Itachi yang semula tercenung dengan tatapan lurus ke depan, cukup terkejut mendapatkan pertanyaan dari rekannya yang berasal dari Kanada tersebut.
"Just look at that … glacier?"
Pria berambut pirang itu tampaknya tidak menemukan apa yang dimaksud oleh Itachi.
Ia hanya melihat bongkahan es yang bentuknya tidak jauh berbeda dengan yang lainnya, "Ah, it's not my cup of tea."
Dan itu tidak menarik untuknya yang kemudian mengedikkan bahu sebelum melenggang pergi.
Sebenarnya Itachi pun kurang yakin dengan apa yang dilihatnya, seperti ada manusia di dalam bongkahan es tersebut. Kalau penglihatannya benar, bukankah ia harus segera memberikan pertolongan?
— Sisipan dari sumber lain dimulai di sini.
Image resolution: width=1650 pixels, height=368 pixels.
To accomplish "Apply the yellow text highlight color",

Mungkin saja manusia yang terjebak di dalam es itu masih bisa diselamatkan? Tetapi, bagaimana bisa manusia turut membeku bersama salju yang mengendap menjadi gletser seperti itu? Memangnya berapa lama orang itu berada di sana?
Banyak pertanyaan yang terus berkecamuk di benak Itachi, sampai-sampai ia mengabaikan rekan-rekannya yang bersiap kembali ke kapal. Sekali lagi ia menggunakan kameranya untuk melihat lebih dekat apa yang ia yakini sebagai manusia tersebut. Matanya sedikit terbeliak setelah melihat seraut wajah perempuan yang tampak seperti sedang tidur.
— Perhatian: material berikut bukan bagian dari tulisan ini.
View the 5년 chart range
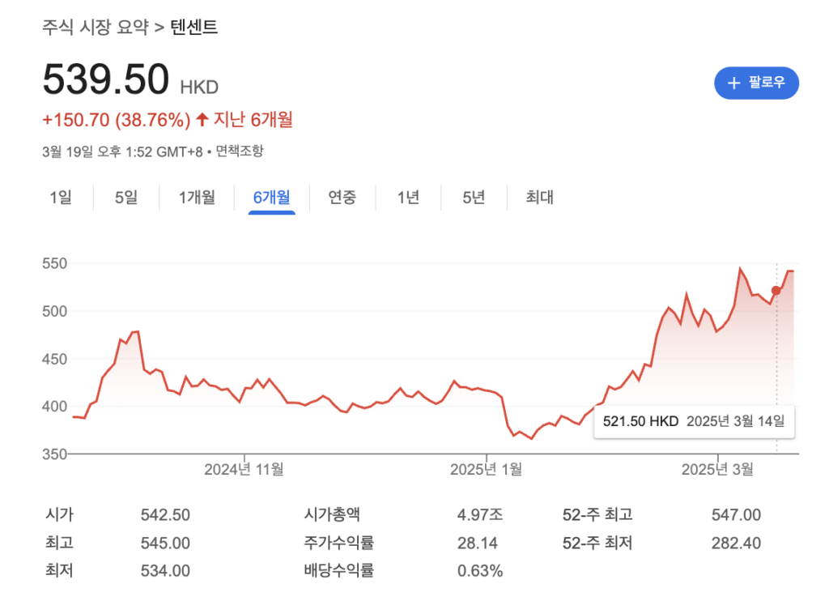829x601 pixels. [x=474, y=197]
Dan bagaimana caranya perempuan itu datang ke pulau ini dengan pakaian yang seperti itu?
Tanpa banyak pertimbangan, Itachi berjalan cepat mendekati gletser yang ukurannya tak terlalu besar tersebut. Begitu sampai di depan bongkahan es yang bening itu, Itachi takjub sekaligus bingung. Perempuan yang berada di dalamnya tak ubahnya seperti putri tidur, dengan wajah yang masih berseri.
Mungkinkah yang dialaminya sekarang adalah bagian dari dongeng putri tidur? Lantas, haruskah ia membangunkan perempuan itu menggunakan cara yang sama dengan yang dilakukan oleh pangeran?
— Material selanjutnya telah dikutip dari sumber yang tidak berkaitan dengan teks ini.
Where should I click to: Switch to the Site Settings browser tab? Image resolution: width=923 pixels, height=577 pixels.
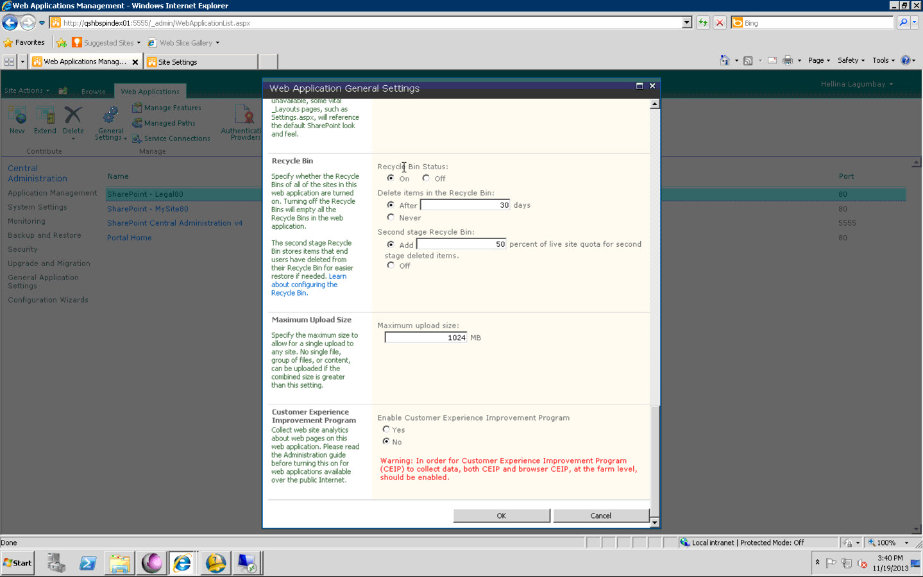click(201, 62)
Yang jelas, hal pertama yang mesti ia lakukan adalah mengeluarkan perempuan itu dari salju yang membeku tersebut.
Ia hendak berbalik untuk meminta bantuan rekan-rekannya tatkala salah seorang kawannya yang setanah air dengannya berlari menghampirinya.
"Wow, apa ini?" Agaknya pria berambut perak itu jadi terlupa untuk mengajak Itachi kembali ke kapal. "Seperti boneka hinaningyō," kelakarnya. "Tapi—hei, katakan kalau dia bukan manusia! Dia bahkan terlihat seperti putri bangsawan di zaman Heian!"
Itachi juga bingung makhluk apa sebenarnya yang sungguh menawan dengan wajah tidurnya yang terlihat demikian damai itu, sehingga ia tidak bisa memberikan penjelasan pada pria bernama lengkap Hatake Kakashi tersebut. Sungguh otaknya terasa buntu dalam keadaan yang kejar waktu seperti sekarang. Ia hanya punya dua pilihan untuk saat ini, menolong perempuan itu dengan kemungkinan membuat seluruh rekannya emosi lantaran disuruh menunggu atau membantu—yang dua-duanya menyebabkan kepulangan mereka makin molor—atau membiarkan mereka terlebih dahulu kembali ke penginapan tanpa dirinya.
Ia pun tidak tahu bagaimana cara memecahkan gletser tersebut karena ia tidak membawa sesuatu yang mungkin bisa digunakan sebagai pemukul atau untuk memahat. Es itu juga tampak sangat keras karena teksturnya begitu bening.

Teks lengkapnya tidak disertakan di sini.